Il Comitato Cittadini Stazione Tiburtina: "la responsabilità del tentato omicidio è tutta delle istituzioni dormienti"
Ancora un’aggressione alla Stazione Tiburtina tra due senza fissa dimora, questa svolta si è sfiorato l’omicidio “da anni ormai segnaliamo la totale assenza di sicurezza nell’area causata dalla somministrazione abusiva di cibo e bevande agli sbandati da parte di gruppi spontanei. A questi raduni partecipano per lo più clandestini, urbiaconi, parcheggiatori abusivi, rom e ogni altro genere di persona problematica” raccontano dal Comitato Cittadini Stazione Tiburtina “abbiamo chiesto più e più volte alle autorità tra cui Prefettura, Questura, Comune e Municipio il divieto a somministrare pasti e bevande in strada da parte di questi gruppetti non organizzati. Ogni sera sono centinaia gli sbandati che si assembrano sotto la sopraelevata antistante la Stazione Tiburtina, proprio di fronte i nostri palazzi. Questo tentativo di omicidio da parte di due sbandati in cui uno ha infilzato l’altro con delle forbici si è potuto sventare solo grazie agli operatori della Autostazione Tibus, unico vero presidio di normalità in zona e che il Comune di Roma vorrebbe eliminare. Nei prossimi giorni scenderemo in piazza per richiedere ora più che mai quei provvedimenti urgenti e a costo zero che le autorità romane continuano a non voler emanare. Negli ultimi mesi abbiamo avuto un’aggressione ad una portiera, un’aggressione ad un barista, un’aggressione ad un magazziniere, ragazze rincorse da questi ubriaconi fino al portone di casa e solo per un caso non è successo il peggio in tutti questi episodi.
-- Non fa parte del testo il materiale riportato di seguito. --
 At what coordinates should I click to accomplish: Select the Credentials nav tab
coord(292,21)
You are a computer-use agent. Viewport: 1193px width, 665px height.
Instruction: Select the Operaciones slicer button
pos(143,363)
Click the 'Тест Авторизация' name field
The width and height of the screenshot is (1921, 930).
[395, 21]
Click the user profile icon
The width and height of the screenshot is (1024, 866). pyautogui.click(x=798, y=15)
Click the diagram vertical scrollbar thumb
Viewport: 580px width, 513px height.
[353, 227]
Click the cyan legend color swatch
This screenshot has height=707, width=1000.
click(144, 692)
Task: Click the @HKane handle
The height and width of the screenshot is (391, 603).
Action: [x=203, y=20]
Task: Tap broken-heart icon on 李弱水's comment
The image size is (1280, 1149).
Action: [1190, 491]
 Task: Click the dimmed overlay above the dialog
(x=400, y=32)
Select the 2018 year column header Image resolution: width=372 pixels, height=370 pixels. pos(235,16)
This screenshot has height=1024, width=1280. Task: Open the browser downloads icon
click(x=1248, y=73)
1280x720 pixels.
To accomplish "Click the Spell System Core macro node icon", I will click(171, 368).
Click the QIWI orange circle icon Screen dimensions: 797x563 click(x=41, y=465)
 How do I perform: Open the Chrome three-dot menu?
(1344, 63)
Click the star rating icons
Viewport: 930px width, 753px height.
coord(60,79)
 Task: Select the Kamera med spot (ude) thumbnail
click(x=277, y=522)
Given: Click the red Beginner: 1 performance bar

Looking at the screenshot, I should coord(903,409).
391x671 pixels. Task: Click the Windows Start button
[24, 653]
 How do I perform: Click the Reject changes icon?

Le nostre speranze sono tutte riposte nel Ministro degli interni italiano che ha abbandonato l’idea buonista dominante fino a ieri per un Ministero degli interni dei fatti e non delle parole”.
Così il Comitato Cittadini Stazione Tiburtina che nei prossimi giorni sarà in piazza per chiedere normative ad hoc contro il consumo e la vendita di alcolici in strada e per il divieto a somministrare pasti e bevande agli sbandati in strada.